Description of the task: Update the entries below by replacing "At what coordinates should I click to accomplish" with "Which point should I click to accomplish" wherever it appears, and leave everything else unchanged.

# start of Materials provided

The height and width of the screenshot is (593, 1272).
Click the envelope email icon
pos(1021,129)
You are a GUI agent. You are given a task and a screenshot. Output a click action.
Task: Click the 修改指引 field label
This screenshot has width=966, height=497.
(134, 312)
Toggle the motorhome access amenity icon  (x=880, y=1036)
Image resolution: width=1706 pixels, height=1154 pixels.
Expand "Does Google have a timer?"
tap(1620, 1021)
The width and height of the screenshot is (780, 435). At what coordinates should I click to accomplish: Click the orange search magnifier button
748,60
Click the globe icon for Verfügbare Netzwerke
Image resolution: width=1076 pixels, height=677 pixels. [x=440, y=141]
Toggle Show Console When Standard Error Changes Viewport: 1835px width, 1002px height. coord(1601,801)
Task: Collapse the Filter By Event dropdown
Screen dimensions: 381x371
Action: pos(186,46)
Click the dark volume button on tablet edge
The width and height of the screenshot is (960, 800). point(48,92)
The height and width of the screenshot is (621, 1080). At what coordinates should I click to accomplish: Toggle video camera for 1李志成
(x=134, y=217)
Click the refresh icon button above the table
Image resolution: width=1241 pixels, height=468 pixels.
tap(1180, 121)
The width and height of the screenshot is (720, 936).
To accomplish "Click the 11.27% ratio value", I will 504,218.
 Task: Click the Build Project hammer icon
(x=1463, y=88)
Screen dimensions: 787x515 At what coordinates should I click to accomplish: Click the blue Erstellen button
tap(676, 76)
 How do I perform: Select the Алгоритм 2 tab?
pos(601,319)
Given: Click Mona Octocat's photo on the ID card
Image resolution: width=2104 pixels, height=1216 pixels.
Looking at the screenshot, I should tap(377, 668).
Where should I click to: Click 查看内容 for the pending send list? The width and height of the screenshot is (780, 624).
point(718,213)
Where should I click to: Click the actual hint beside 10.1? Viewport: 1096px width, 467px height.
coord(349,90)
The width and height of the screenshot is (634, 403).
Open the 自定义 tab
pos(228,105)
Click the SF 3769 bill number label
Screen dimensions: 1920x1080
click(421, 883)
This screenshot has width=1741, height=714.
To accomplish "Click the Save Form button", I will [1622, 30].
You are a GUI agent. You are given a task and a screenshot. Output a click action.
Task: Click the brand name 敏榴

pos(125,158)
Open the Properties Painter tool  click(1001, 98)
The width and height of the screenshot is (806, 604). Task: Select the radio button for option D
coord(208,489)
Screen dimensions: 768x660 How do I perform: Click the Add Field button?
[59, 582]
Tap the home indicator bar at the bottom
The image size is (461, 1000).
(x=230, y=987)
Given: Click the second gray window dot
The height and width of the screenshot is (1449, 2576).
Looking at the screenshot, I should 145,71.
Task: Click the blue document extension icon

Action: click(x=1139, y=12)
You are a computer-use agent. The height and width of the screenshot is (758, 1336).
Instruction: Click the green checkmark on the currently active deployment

# end of Materials provided

Task output:
The height and width of the screenshot is (593, 1272).
Click the envelope email icon
pos(1021,129)
You are a GUI agent. You are given a task and a screenshot. Output a click action.
Task: Click the 修改指引 field label
This screenshot has width=966, height=497.
(134, 312)
Toggle the motorhome access amenity icon  (x=880, y=1036)
Image resolution: width=1706 pixels, height=1154 pixels.
Expand "Does Google have a timer?"
tap(1620, 1021)
The width and height of the screenshot is (780, 435). Which point should I click to accomplish: Click the orange search magnifier button
748,60
Click the globe icon for Verfügbare Netzwerke
Image resolution: width=1076 pixels, height=677 pixels. [x=440, y=141]
Toggle Show Console When Standard Error Changes Viewport: 1835px width, 1002px height. coord(1601,801)
Task: Collapse the Filter By Event dropdown
Screen dimensions: 381x371
Action: pos(186,46)
Click the dark volume button on tablet edge
The width and height of the screenshot is (960, 800). point(48,92)
The height and width of the screenshot is (621, 1080). Which point should I click to accomplish: Toggle video camera for 1李志成
(x=134, y=217)
Click the refresh icon button above the table
Image resolution: width=1241 pixels, height=468 pixels.
tap(1180, 121)
The width and height of the screenshot is (720, 936).
To accomplish "Click the 11.27% ratio value", I will 504,218.
 Task: Click the Build Project hammer icon
(x=1463, y=88)
Screen dimensions: 787x515 Which point should I click to accomplish: Click the blue Erstellen button
tap(676, 76)
 How do I perform: Select the Алгоритм 2 tab?
pos(601,319)
Given: Click Mona Octocat's photo on the ID card
Image resolution: width=2104 pixels, height=1216 pixels.
Looking at the screenshot, I should tap(377, 668).
Where should I click to: Click 查看内容 for the pending send list? The width and height of the screenshot is (780, 624).
point(718,213)
Where should I click to: Click the actual hint beside 10.1? Viewport: 1096px width, 467px height.
coord(349,90)
The width and height of the screenshot is (634, 403).
Open the 自定义 tab
pos(228,105)
Click the SF 3769 bill number label
Screen dimensions: 1920x1080
click(421, 883)
This screenshot has width=1741, height=714.
To accomplish "Click the Save Form button", I will [1622, 30].
You are a GUI agent. You are given a task and a screenshot. Output a click action.
Task: Click the brand name 敏榴

pos(125,158)
Open the Properties Painter tool  click(1001, 98)
The width and height of the screenshot is (806, 604). Task: Select the radio button for option D
coord(208,489)
Screen dimensions: 768x660 How do I perform: Click the Add Field button?
[59, 582]
Tap the home indicator bar at the bottom
The image size is (461, 1000).
(x=230, y=987)
Given: Click the second gray window dot
The height and width of the screenshot is (1449, 2576).
Looking at the screenshot, I should 145,71.
Task: Click the blue document extension icon

Action: click(x=1139, y=12)
You are a computer-use agent. The height and width of the screenshot is (758, 1336).
Instruction: Click the green checkmark on the currently active deployment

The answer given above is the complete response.